The Blackshirts vs. The Big 10 – Part 5

By at June 7, 2011 | 1:49 AM | Print

Gone is the loathed Rich Rodriguez and hated defensive coordinator Greg Robinson. In comes Brady Hoke, offensive coordinator Al Borges and defensive guru Greg Mattison.

Hoke has given Nebraska fans fits before. He was the head coach of the same Ball State Cardinals squad that almost upset the Huskers in 2007. Quarterback Nate Davis racked up over 440 yards passing against the Cornhuskers that day.

Ball State’s was one of the toughest passing games to defend against in 2007 and 2008. However, people dismissed Hoke’s Cardinals because they were a MAC school. Now, Hoke and Borges bring that offense from San Diego State to Ann Arbor.

On offense, things start and stop with Denard Robinson, Michigan’s All-Everything quarterback.
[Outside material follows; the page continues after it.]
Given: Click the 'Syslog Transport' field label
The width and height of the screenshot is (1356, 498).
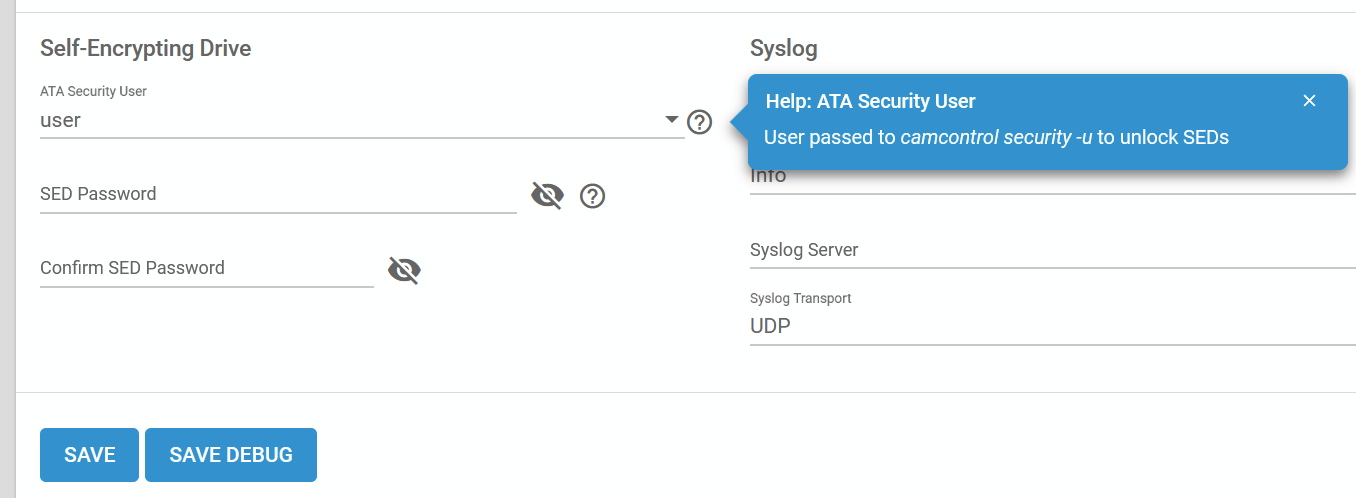Looking at the screenshot, I should click(x=800, y=298).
Known as “Shoelace” due to not tying them during games, Robinson chalked up a mere 4,000 yards of total yardage last season.

The offense returns nine starters with two of the most effective on the offensive line in center David Molk and guard Patrick Omameh. Roy Roundtree and Darryl Stonum return to lead the receiving corps while the running back role will be split early on by Michael Shaw and Vincent Smith.

Nine defensive starters return for a team that…well…was simply bad last year. Michigan was ranked No. 108 in scoring defense 35 points per game. There was a litany of choices for the Wolverines’ most embarrassing 2010 defensive moment. Michigan surrendered 37 points to UMass, 65 to Illinois, 35 to Indiana and 52 to Mississippi State.

Only one player is a preseason All-Big Ten defensive selection: Defensive tackle Ryan Van Bergen. This team is young and will need patience from the Wolverine faithful as they rebuild. Michigan did seem to perform better as a unit during their final spring scrimmage, but the offense was a small percentage of what’s to be expected from Hoke and Borges.

Many are curious about how Hoke will use Robinson this season. With RichRod, Robinson had plenty of freedom to break the structure of any play. With many designed runs, draws and one read passing plays, he gave Robinson the ability to make this offense work. Hoke won’t let him have that much freedom, but he realizes that until Robinson is comfortable in a more traditional offensive package, he may have to allow Shoelace to run free in the meantime.

Defensively, due to depth and expectations, there is nowhere to go but up for Mattison and the Wolverines. However, given that Mattison has been a coordinator that could be classified as “good but not great” thus far in his career, Michigan fans need to hope that he has learned a lot from being the Baltimore Raven’s defensive coordinator.

His hiring didn’t seem right at first, but it appears more appropriate as time goes on. Michigan’s schedule provides some relief, but many contests were the same that fans thought that they could could as automatic wins under Rodriguez. Notre Dame will be a great measuring stick before heading into conference play.

For Nebraska, there should be no issue with scoring on the Wolverines. The Blackshirts might be in for a long day, though. Lavonte David will need a much better game than he had against Texas’ Garrett Gilbert last year if Nebraska wants to be successful. The Cornhuskers must play assignment football and put a spy on Robinson to have success shutting the Michigan offense down.

There are no Michigan offensive players besides Robinson that stand out as potential distinct mismatches for the Blackshirts. Nebraska will be going against a better Michigan defense than last year, but there should be opportunities to score with relative ease.

Everyone in America wants to see Shoelace versus T-Magic. There’s no reason to think that the exciting competition won’t be seen at this point. One caveat though: If Robinson does go down, there is no Tate Forcier to pick up the slack.